Saeed A. Khan is currently in the Department of Classical and Modern Languages, Literatures and Cultures at Wayne State University, where he teaches courses on Islamic and Middle East history, politics and culture, and is also a fellow at the Center for the Study of Citizenship. His area of research is the identity politics of Muslim diaspora communities in the U.S., U.K. and Europe. He is also an adjunct professor in Islamic studies at the University of Detroit-Mercy and at Rochester College, co-teaching a course on Muslim-Christian diversity.

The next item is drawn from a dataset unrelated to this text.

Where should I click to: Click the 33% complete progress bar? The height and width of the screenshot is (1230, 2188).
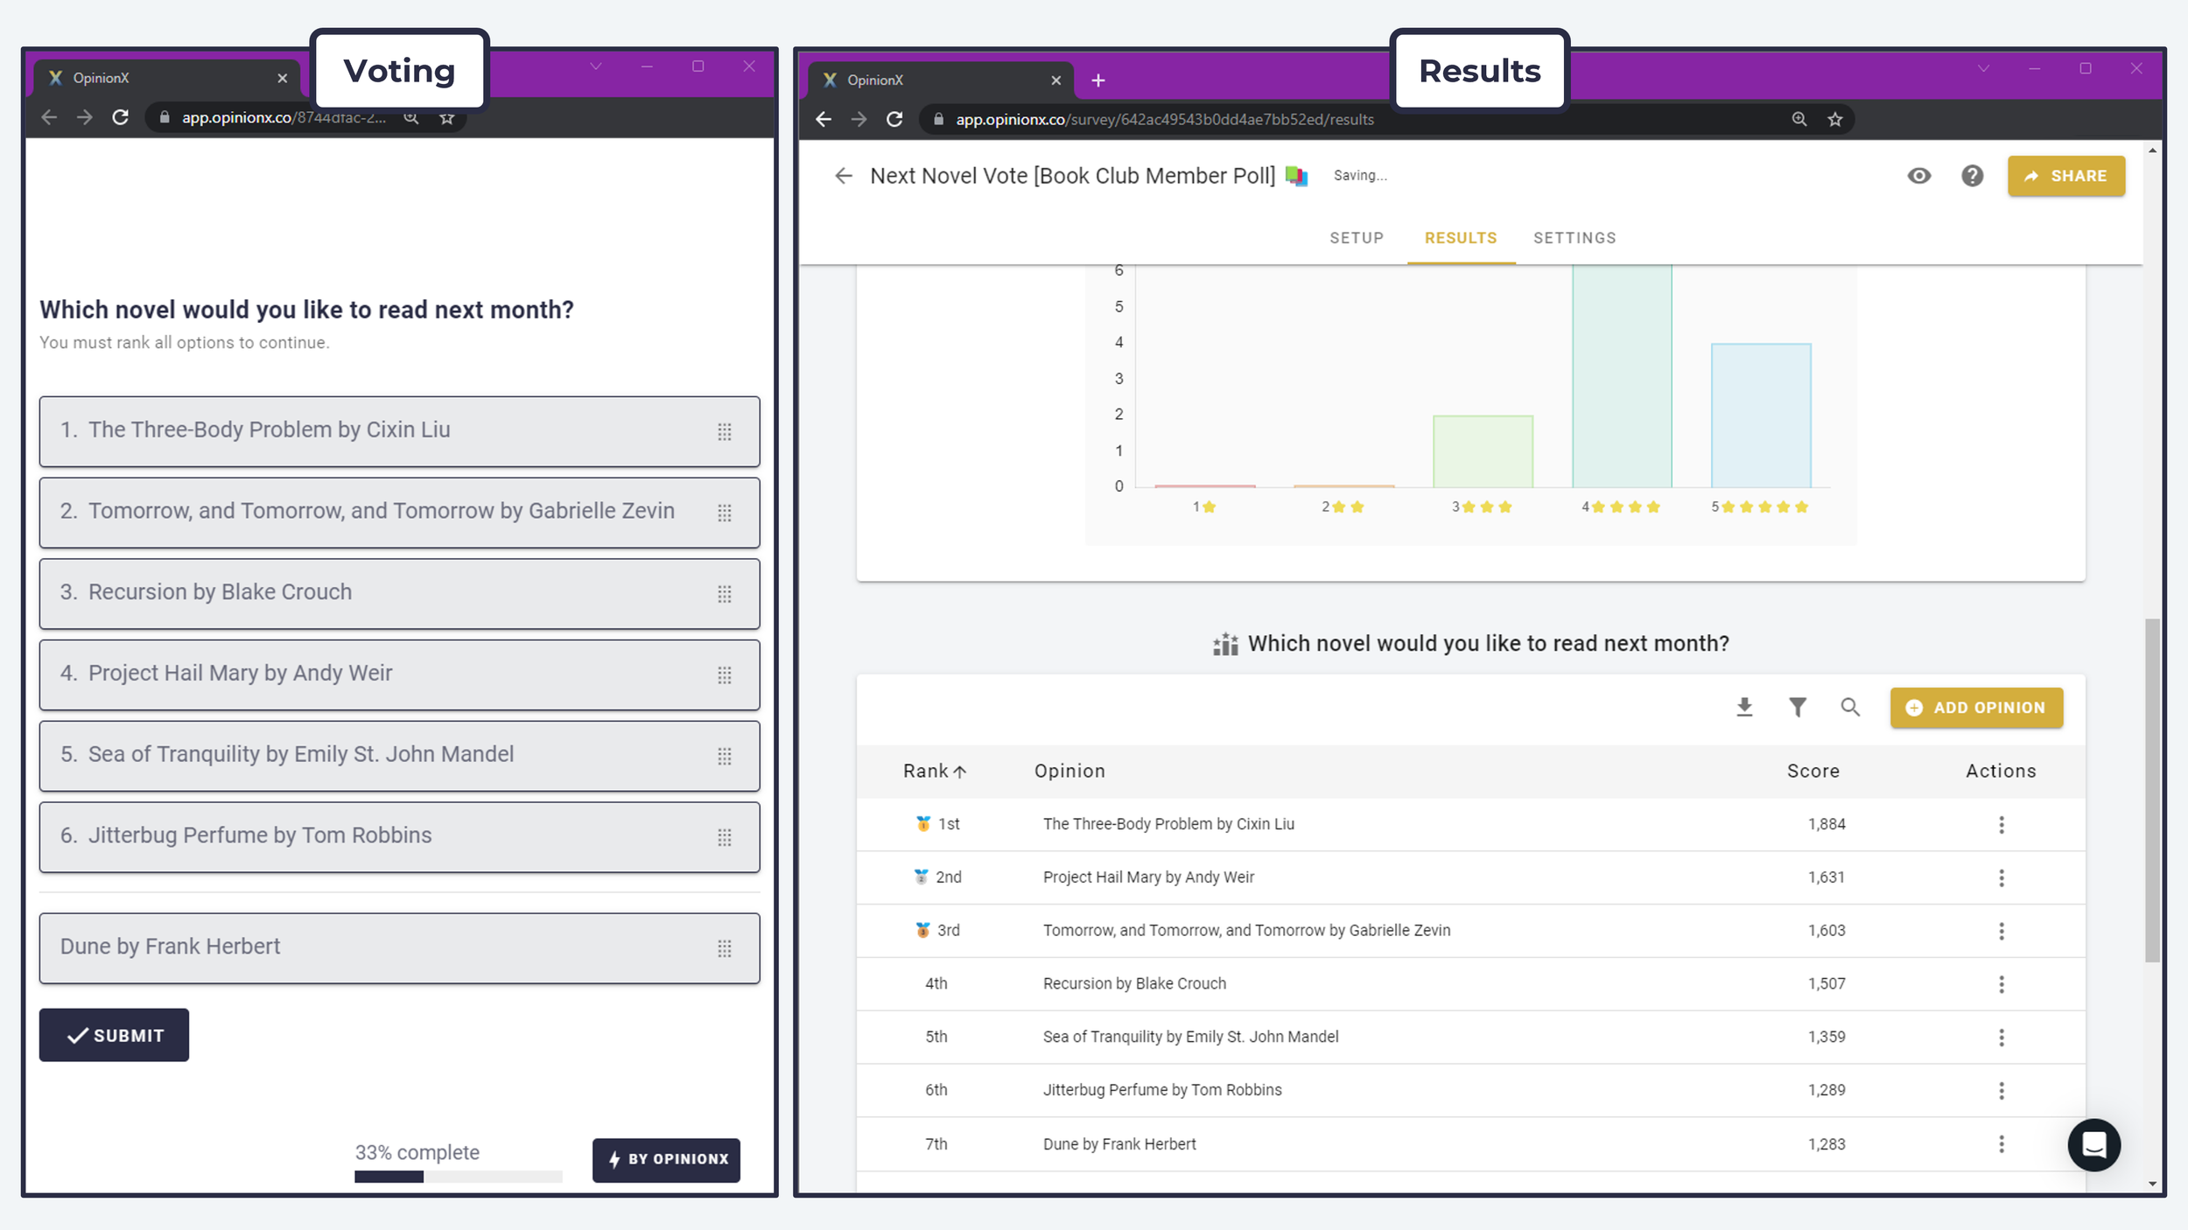[x=458, y=1177]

He has taught Islam and World Politics at Michigan State University: James Madison College and has been a lecturer at Henry Ford College and Eastern Michigan University. In addition, he is a founding member and a senior research fellow at the Institute for Social Policy & Understanding: a Michigan-based think tank promoting the study and analysis of U.S. social and domestic policy. Most recently, Saeed has founded the Center for the Study of Trans-Atlantic Diasporas, a think tank and policy center examining and comparing the condition of ethnic immigrant groups in North America and Europe, consulting the U.S. and U.K. governments and the E.U. on their respective Muslim communities.  He is a regular contributor to C-Span, NPR, Voice of America and the National Press Club, as well as newspapers and other outlets, and is also a consultant on Islamic and Middle East affairs for the BBC. 

Mr. Khan’s scholarship has been published in the Encyclopedia of the Human Genome, by Nature Publishing Group, the Encyclopedia of Islam in America and in Brill’s Encyclopedia of Women and Islamic Culture, as well as chapters in edited volumes such as Negotiating Boundaries? Identities, Sexualities, Diversities, published by Cambridge Scholars Press and most recently in Muslim Youth: Challenges, Opportunities and Expectations, by Continuum Books and Defining and Re-Defining Diaspora: From Theory to Reality, by Interdisciplinary Press of Oxford and the Maryland Journal of Race, Religion, Gender and Class.